No one believes that most such houses can become museums. Only the exceptional ones, whether because of their architectural merit or historical associations, or because they have important exhibits, are ever likely to work as such. Haigh Hall was probably never going to be one of those. So, like most other examples of the type, the issue is whether there are other viable uses. Experience actually suggests that this is usually the best way of perserving large but not very distinguished country houses. Of course, it depends on finding the right use, but conversions into council offices, wedding and conference venues (‘tacky’ or otherwise) and/or golf courses have all proved successful models elsewhere. It’s not as if all local councils have good records of maintaining country houses that they do preserve as museums.

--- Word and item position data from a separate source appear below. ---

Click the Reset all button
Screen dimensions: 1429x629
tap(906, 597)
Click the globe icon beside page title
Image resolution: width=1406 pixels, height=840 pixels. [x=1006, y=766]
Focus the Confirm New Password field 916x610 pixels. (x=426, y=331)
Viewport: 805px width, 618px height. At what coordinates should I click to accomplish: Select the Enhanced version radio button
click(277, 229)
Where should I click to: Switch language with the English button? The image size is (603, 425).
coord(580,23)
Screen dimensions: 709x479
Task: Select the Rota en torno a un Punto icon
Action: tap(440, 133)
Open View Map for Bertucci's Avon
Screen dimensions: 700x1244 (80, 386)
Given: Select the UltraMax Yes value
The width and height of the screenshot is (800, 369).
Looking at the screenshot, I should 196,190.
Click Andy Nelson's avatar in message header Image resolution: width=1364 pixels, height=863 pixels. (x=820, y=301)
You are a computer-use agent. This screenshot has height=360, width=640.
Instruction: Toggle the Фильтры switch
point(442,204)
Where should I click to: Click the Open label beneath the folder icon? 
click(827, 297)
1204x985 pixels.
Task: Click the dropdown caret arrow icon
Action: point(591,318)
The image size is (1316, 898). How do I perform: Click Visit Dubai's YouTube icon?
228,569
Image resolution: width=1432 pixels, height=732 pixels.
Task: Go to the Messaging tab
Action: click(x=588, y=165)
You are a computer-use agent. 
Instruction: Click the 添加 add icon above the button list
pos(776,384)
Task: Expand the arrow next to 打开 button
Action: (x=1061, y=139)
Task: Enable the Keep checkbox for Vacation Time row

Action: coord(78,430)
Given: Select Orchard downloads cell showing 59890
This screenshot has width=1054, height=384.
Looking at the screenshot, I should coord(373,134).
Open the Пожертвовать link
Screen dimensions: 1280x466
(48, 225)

And isn’t this exactly the reason why the system needs overhauling? The owners of an historic building are under no obligation to keep it in good repair yet homeowners aren’t allowed a porch or conservatory? What concern is it of the state whether a home owner puts a porch on their house or not, provided it is safe? Where has this asinine idea come from that old buildings should be protected from their owners?
I apologise for micharacterising the protected status of HH, I had been given the impression that it had been granted a much higher status than that.
What’s the purpose of listing a building, presumably because of its architectural value, if the owner can mess in whatever way they want with it?
Presumably, your parents knew that the building was listed. They knew they wouldn’t be able to make whatever modifications they would fancy. If they had an issue with this they could have bought another, non listed house.
I’ve no issue with the government chosing to protect buildings of historical and architectural importance, and enforcing it. Otherwise, a lot of our historical heritage (be it in the UK or n France) would have dissapeared to be replaced by skycrappers or standardized concrete houses or would have been disfigured by “convenient” additions. Is anybody obligated to live in these historical houses/neighborhoods?
Also, aren’t there some perks for the owners of listed buildings in the UK? There are some in France, in particular when it comes to repairs.
But these buildings aren’t being listed for their architectural value, they’re being listed because of their age. There’s nothing remotely interesting about the architecture of my parents house, it’s a stone terraced house of which there are lots in the local area.
But the objections are absolutely absurd. The house we live in used to be two seperate houses which were knocked together to form one. Where’s the logic in allowing this but not allowing a conservatory? There isn’t. People espousing these ridiculous planning regulations forget that the houses are being used as homes, which they were designed for and not as living museums.
Of course you haven’t, you aren’t paying for their upkeep.
Like Edinburgh castle and virtually every other “historic building”, a building that has seen numerous extensions over many centuries? Why was it OK to extend in the past yet suddenly it’s not?